Exercise brief: Lay out as a numbered list, with blank lines omitted, the part of the listing that opens with the line containing "Given: Tap the" and closes with the line containing "point(610,219)", both included, and leave the pictures out of the answer.

Records supplied:
====

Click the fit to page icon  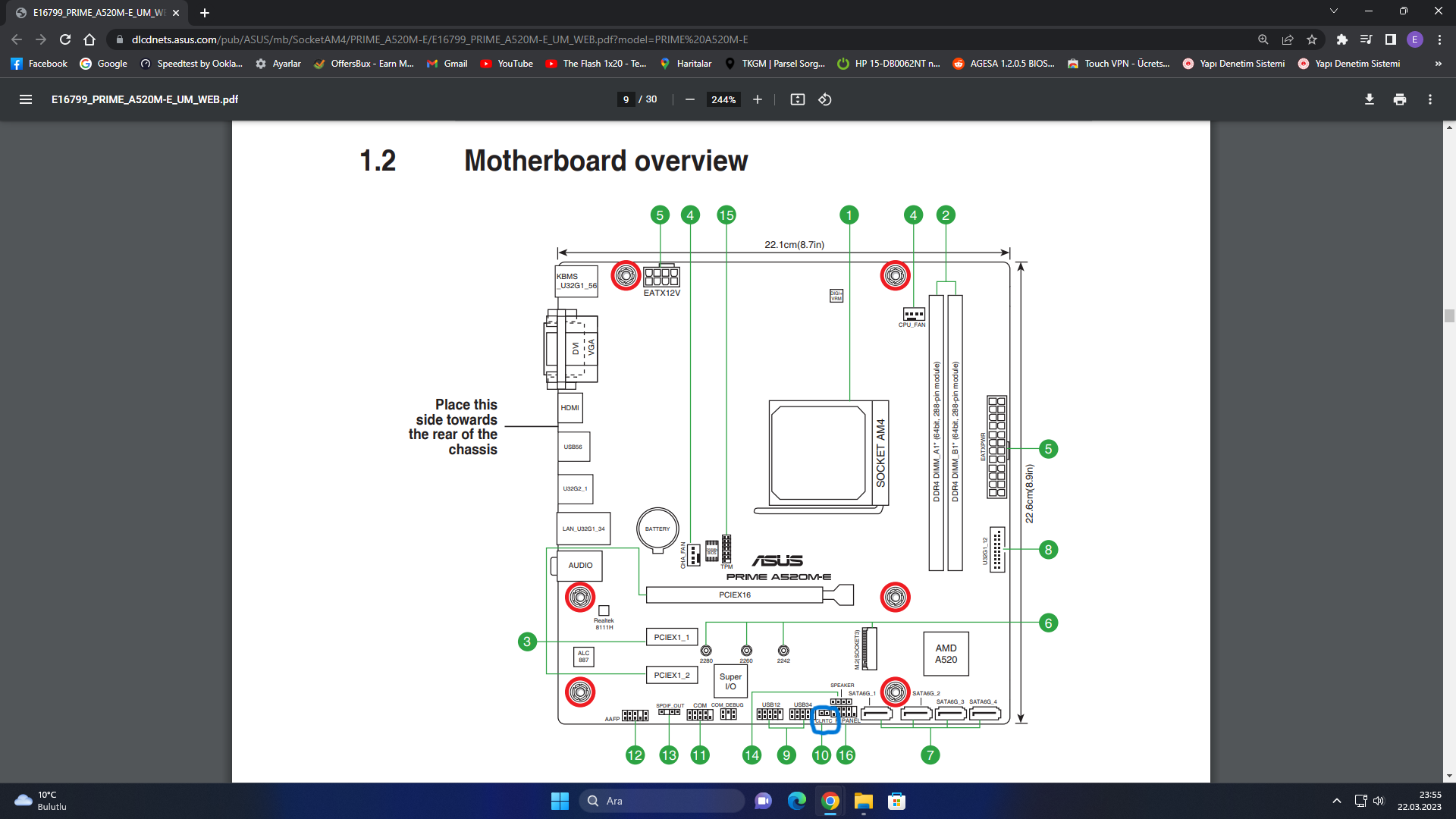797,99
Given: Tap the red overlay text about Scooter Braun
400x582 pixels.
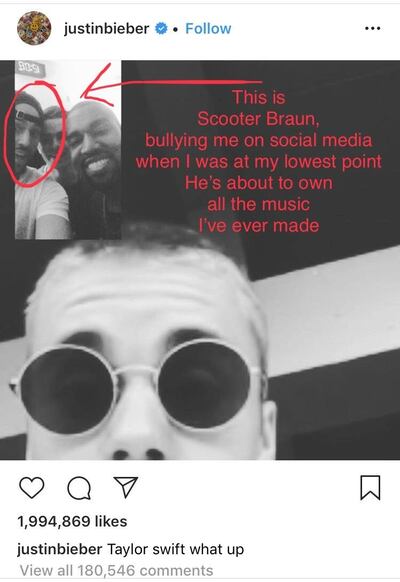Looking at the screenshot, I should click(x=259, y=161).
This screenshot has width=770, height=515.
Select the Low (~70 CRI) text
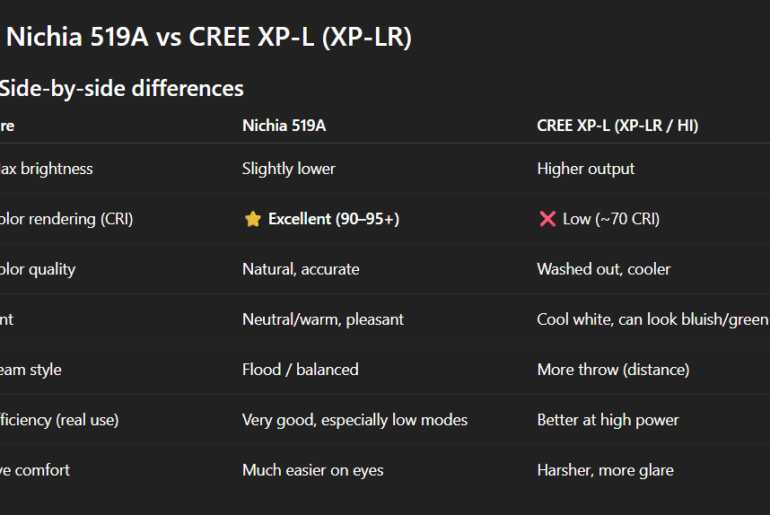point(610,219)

====

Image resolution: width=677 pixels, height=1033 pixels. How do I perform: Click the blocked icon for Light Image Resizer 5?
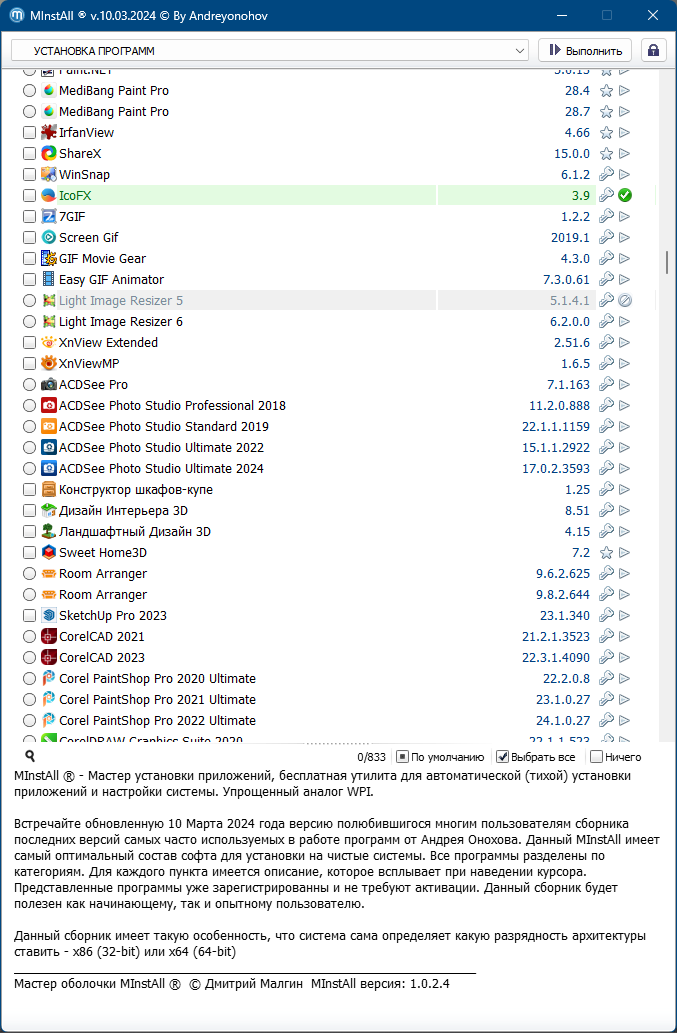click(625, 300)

====

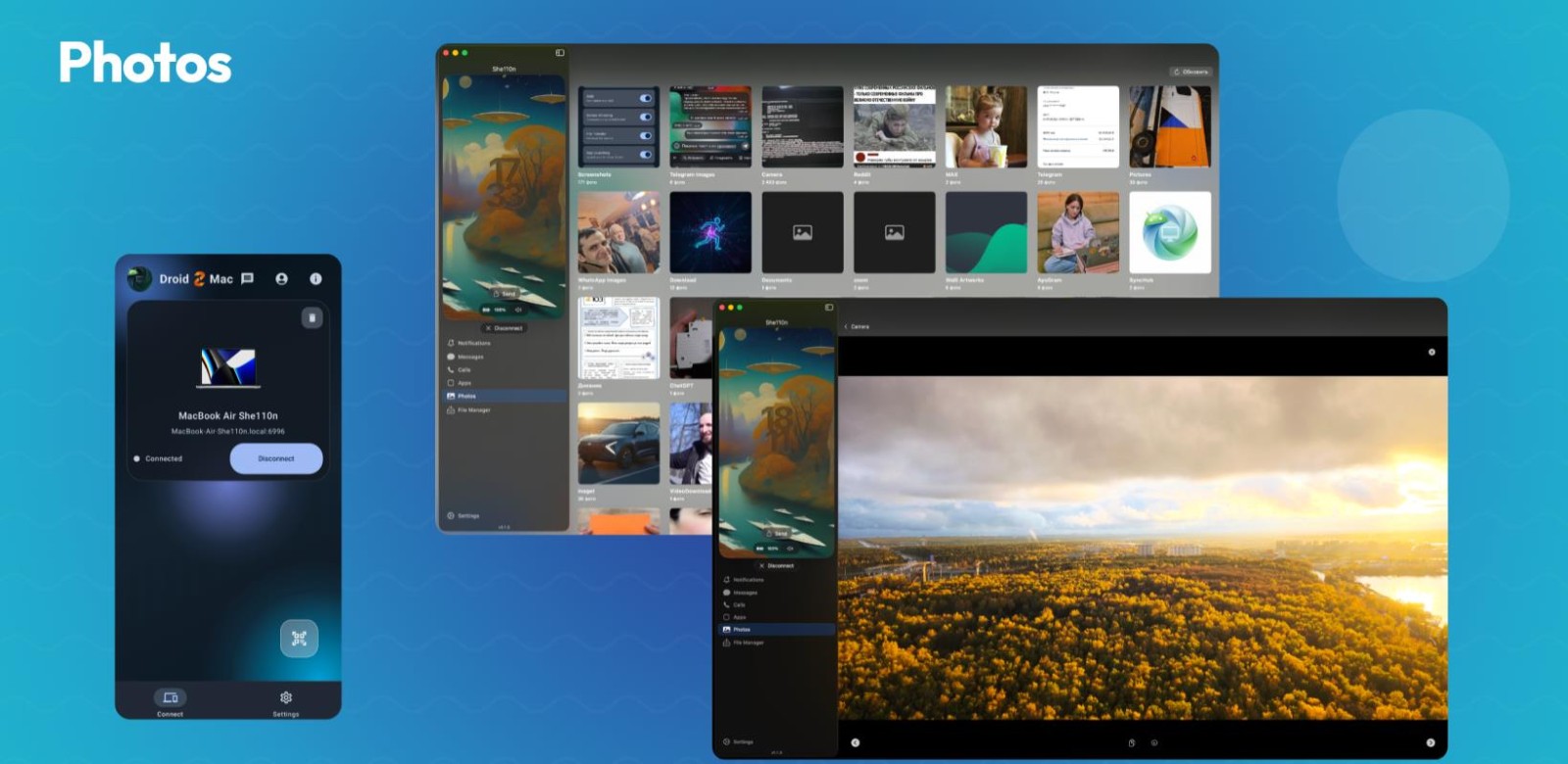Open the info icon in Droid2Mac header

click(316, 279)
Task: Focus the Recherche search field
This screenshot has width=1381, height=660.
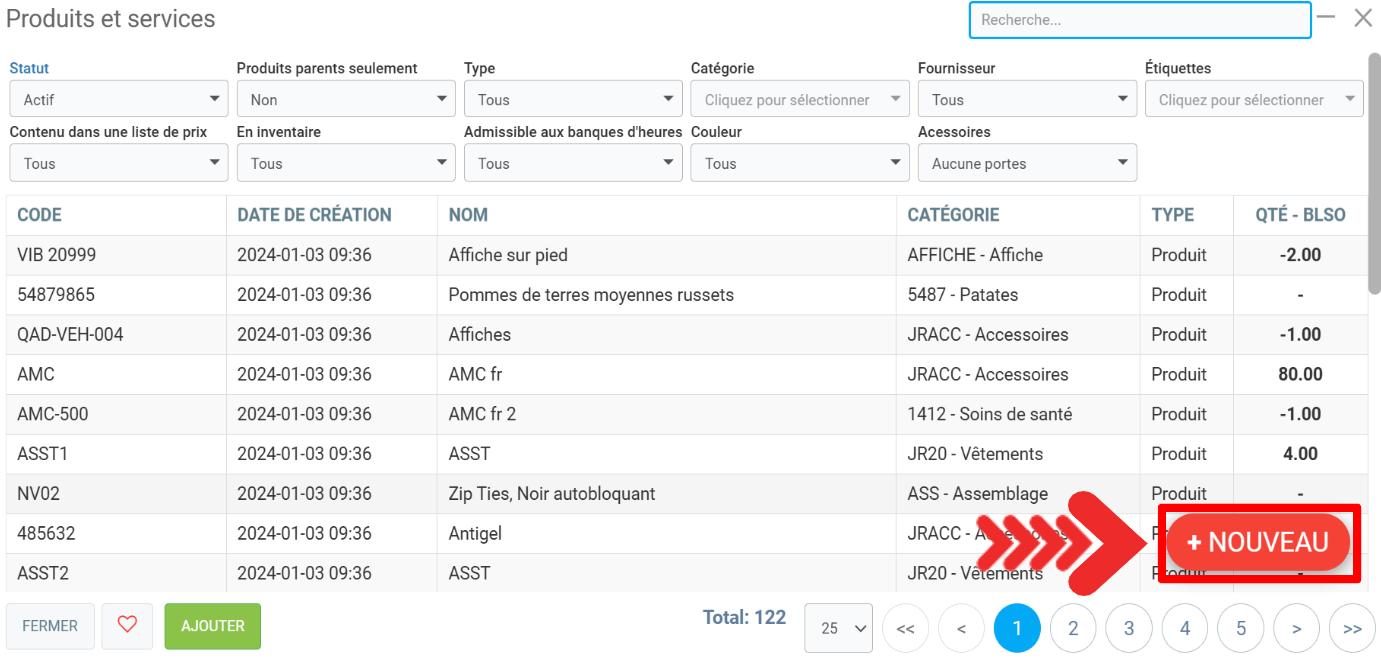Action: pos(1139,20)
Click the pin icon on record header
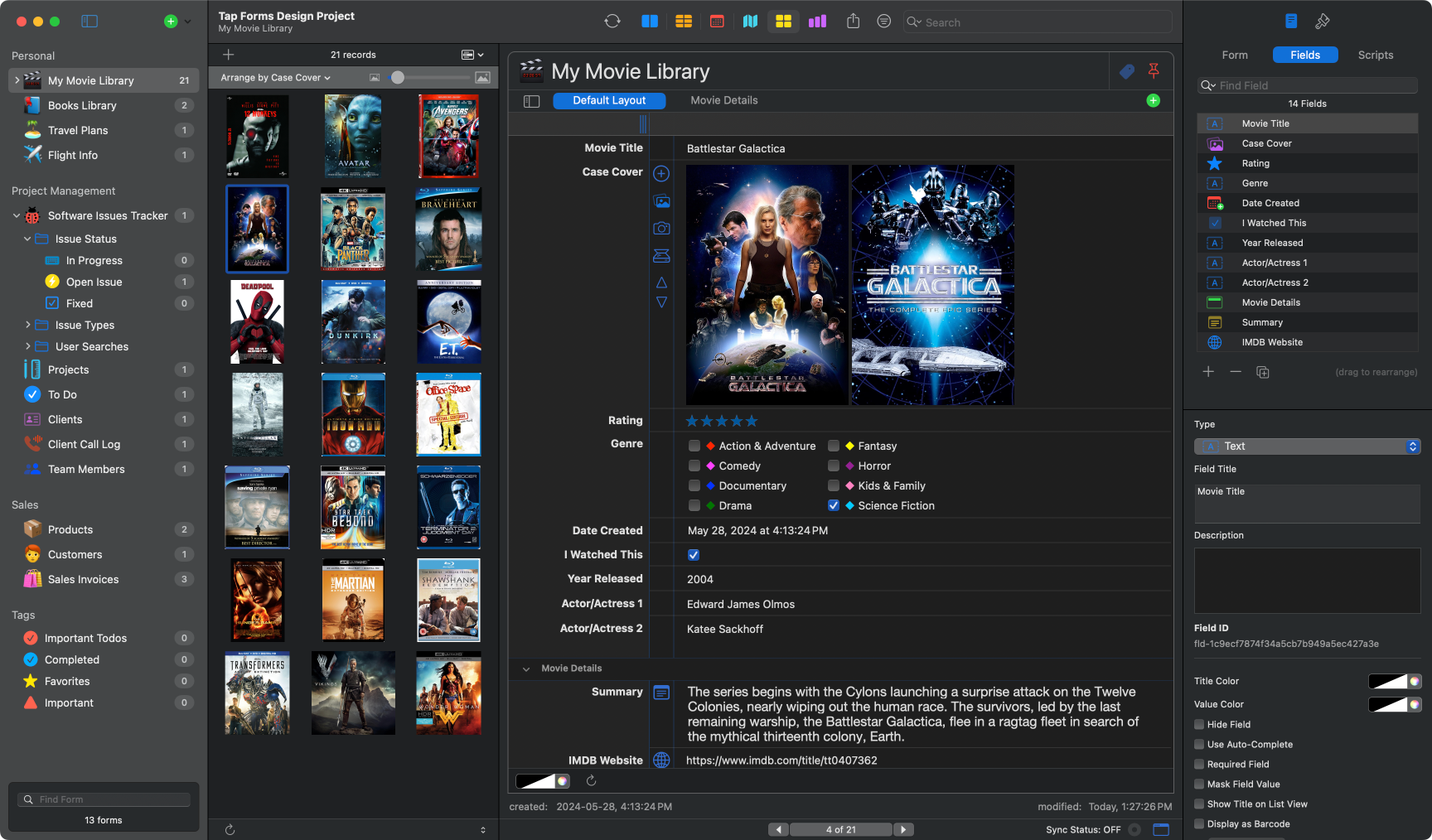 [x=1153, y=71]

====

Solution for this problem:
1. Given: Tap the red overlay text about Scooter Braun
2. 400x582 pixels.
3. Looking at the screenshot, I should click(x=259, y=161).
4. This screenshot has width=770, height=515.
5. Select the Low (~70 CRI) text
6. point(610,219)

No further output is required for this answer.